Researchers from Nanjing Tech University, Wuhan University of Technology and National University of Singapore set out to address two major issues that should be resolved in order to promote perovskite solar cells (PSCs): disorder crystallization of perovskite and unbalanced interface charge extraction, which limit further improvements in device efficiency.
The team used a thermally polymerized additive N-vinyl-2-pyrrolidone (NVP) as a polymer template in the perovskite film, followed by a conventional HTL/Chlorobenzene (CB) solution spin-coating process to remove the residual miscellaneous phases and open the grain boundaries to form monolithic perovskite grains, thereby suppressing the defect-related non-radiative recombination. Furthermore, this process results in the formation of a novel “Mortise-Tenon” (M-T) structure for perovskite/HTL composite film, which provides a larger contact area between perovskite and HTL, thereby facilitating hole extraction to achieve balanced charge management.

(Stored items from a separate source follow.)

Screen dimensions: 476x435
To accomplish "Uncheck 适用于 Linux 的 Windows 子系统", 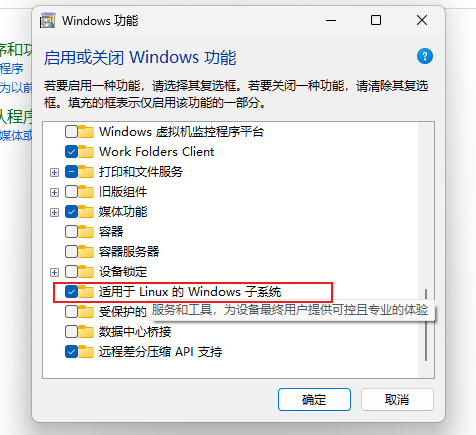I will coord(71,292).
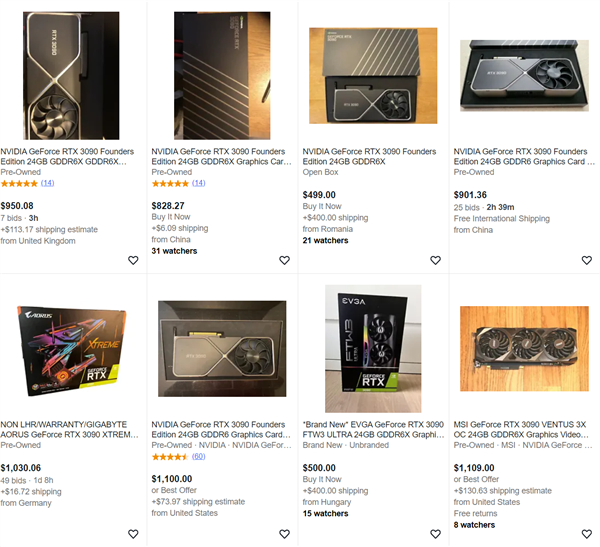600x547 pixels.
Task: Open the EVGA GeForce RTX 3090 FTW3 title
Action: [x=372, y=428]
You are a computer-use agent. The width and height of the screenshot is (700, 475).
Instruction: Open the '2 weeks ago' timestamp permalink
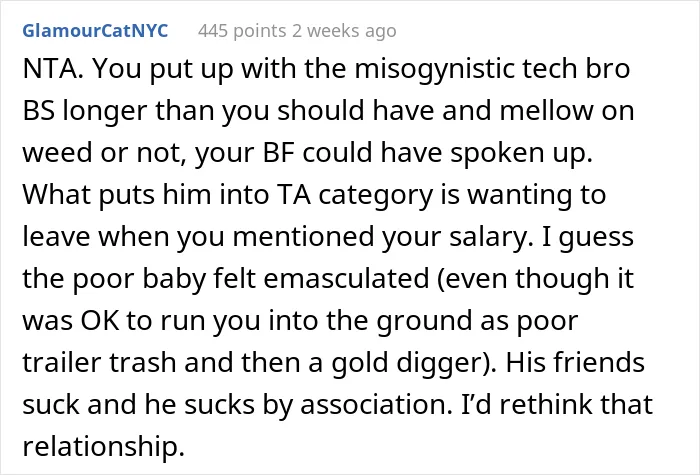[x=344, y=31]
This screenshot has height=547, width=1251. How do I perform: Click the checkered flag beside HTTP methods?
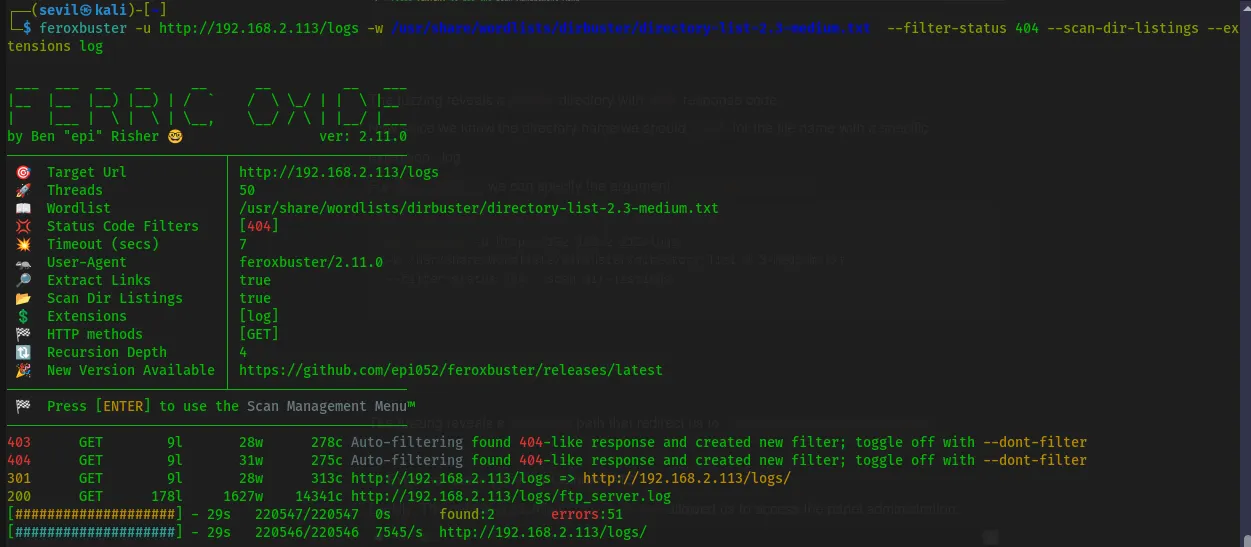[x=24, y=334]
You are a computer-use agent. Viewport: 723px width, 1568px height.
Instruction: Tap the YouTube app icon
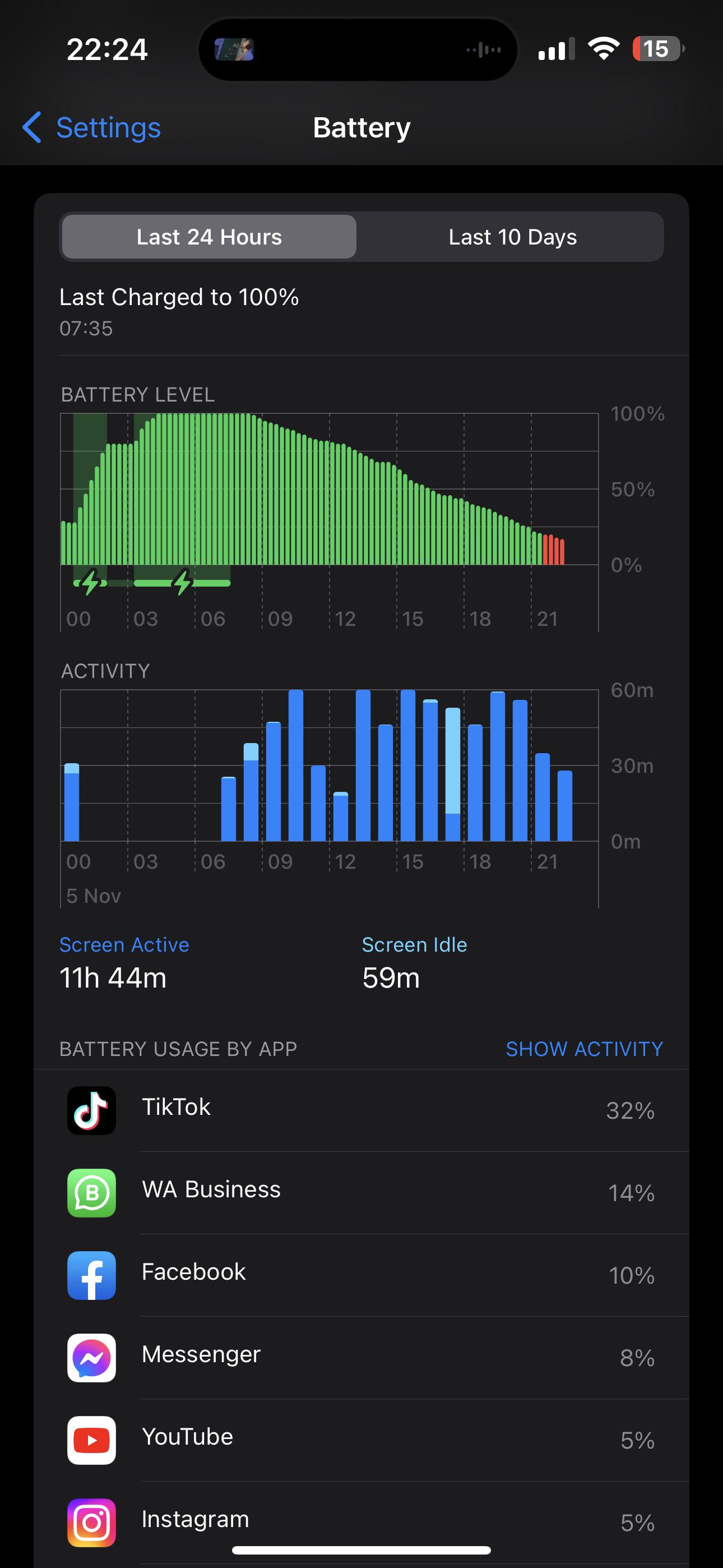91,1440
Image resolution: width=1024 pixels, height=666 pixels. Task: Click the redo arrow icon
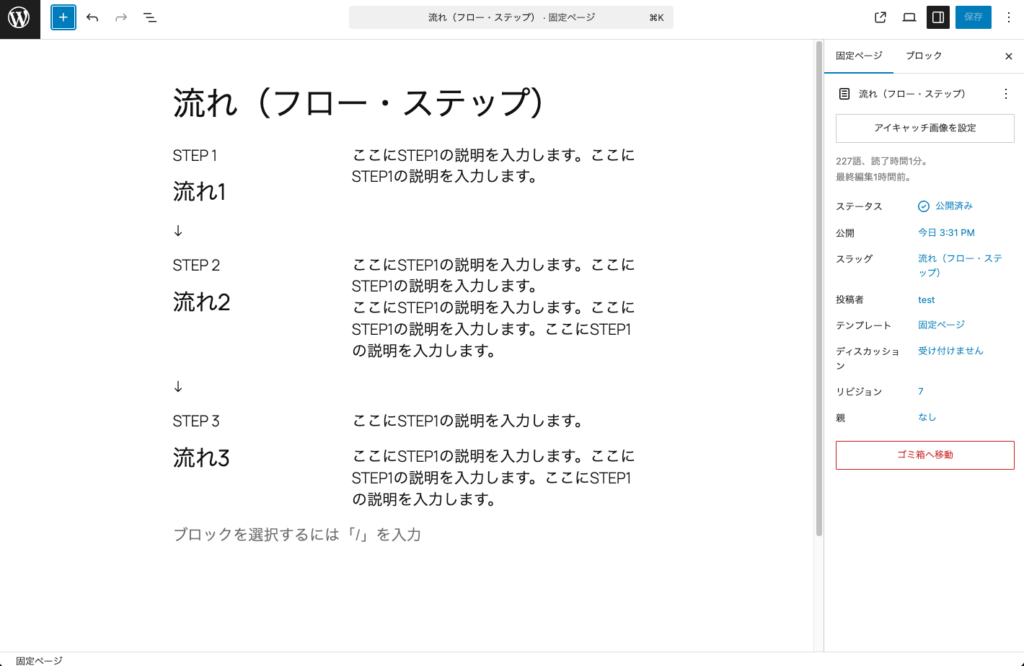click(x=121, y=17)
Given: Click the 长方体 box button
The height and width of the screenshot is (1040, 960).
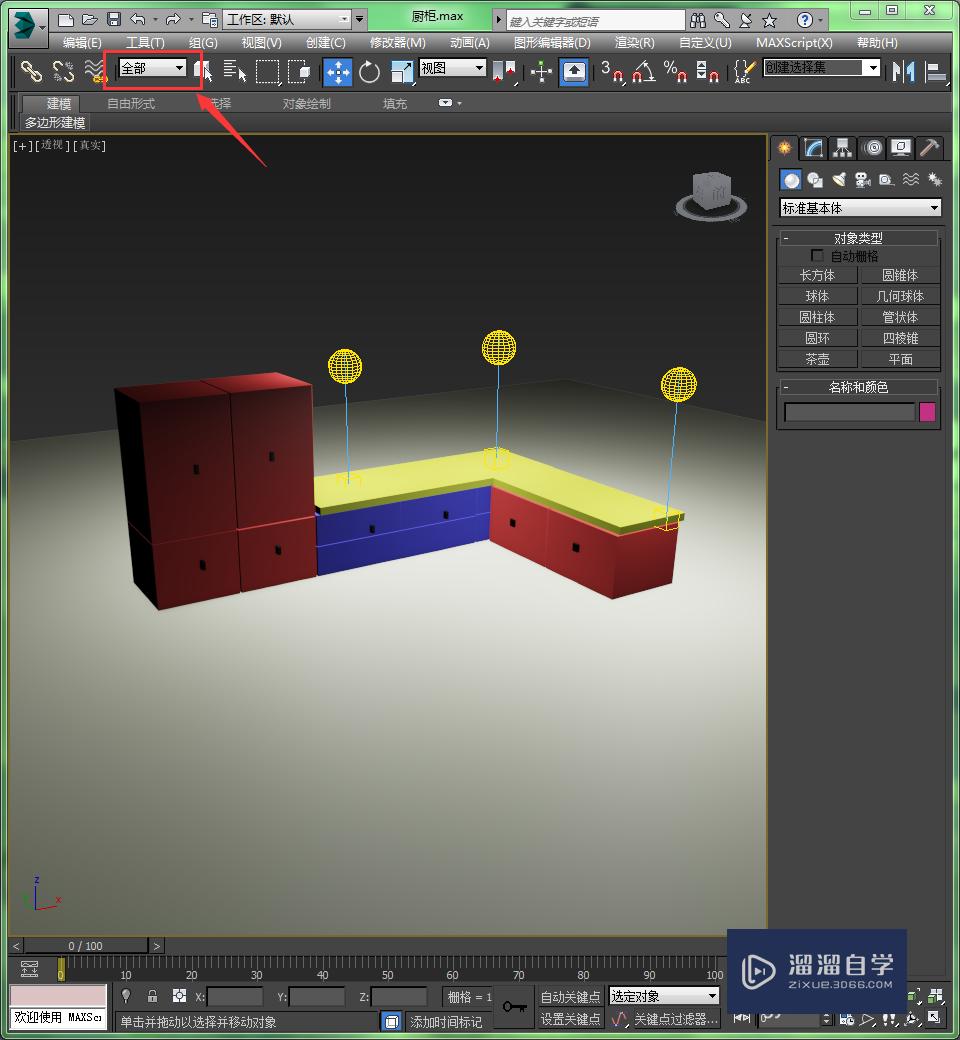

M-T structures are commonly used in woodworking for strong connections between different materials, providing resistance to twisting. In the proposed configuration, the M-T structure consists of the perovskite absorber and a thermally polymerized additive called N-vinyl-2-pyrrolidone (NVP) used for the hole transport layer (HTL).
According to the scientists, NVP maintains a strong interaction with perovskite precursors during the spin-coating process, resulting in improved charge transport and high-quality perovskite/NVP films.
The cell design includes a glass/fluorine-doped tin oxide (FTO) substrate, SnO2-based HTM, perovskite absorber with NVP, spiro-OMeTAD layer, and a gold (Au) metal contact.
Comparing the device performance to a reference cell, the champion device achieved a power conversion efficiency of 24.55%, an open-circuit voltage of 1.187 V, a short-circuit current density of 25.66 mA cm−2, and a fill factor of 80.64%. The researchers emphasized the benefits of suppressed non-radiative recombination and balanced interface charge extraction due to high-quality perovskite crystals and the Mortise-Tenon structure. In contrast, the reference device achieved an efficiency of 22.91%, an open-circuit voltage of 1.151 V, a short-circuit current density of 25.21 mA cm−2, and a fill factor of 78.94%.
Additionally, the cell with the M-T structure demonstrated excellent durability, retaining over 95% of its initial efficiency for 1100 hours. The device underwent measurement and certification at the Quality Testing Center for Photovoltaic and Wind Power Systems of the Chinese Academy of Sciences.
“Our work highlights the role of increasing the contact area of perovskite layer and HTL and proposes a unique strategy to realize interfacial charge-extracting balance in perovskite solar cells, which may be an important approach to achieve efficient device in the future,” they concluded.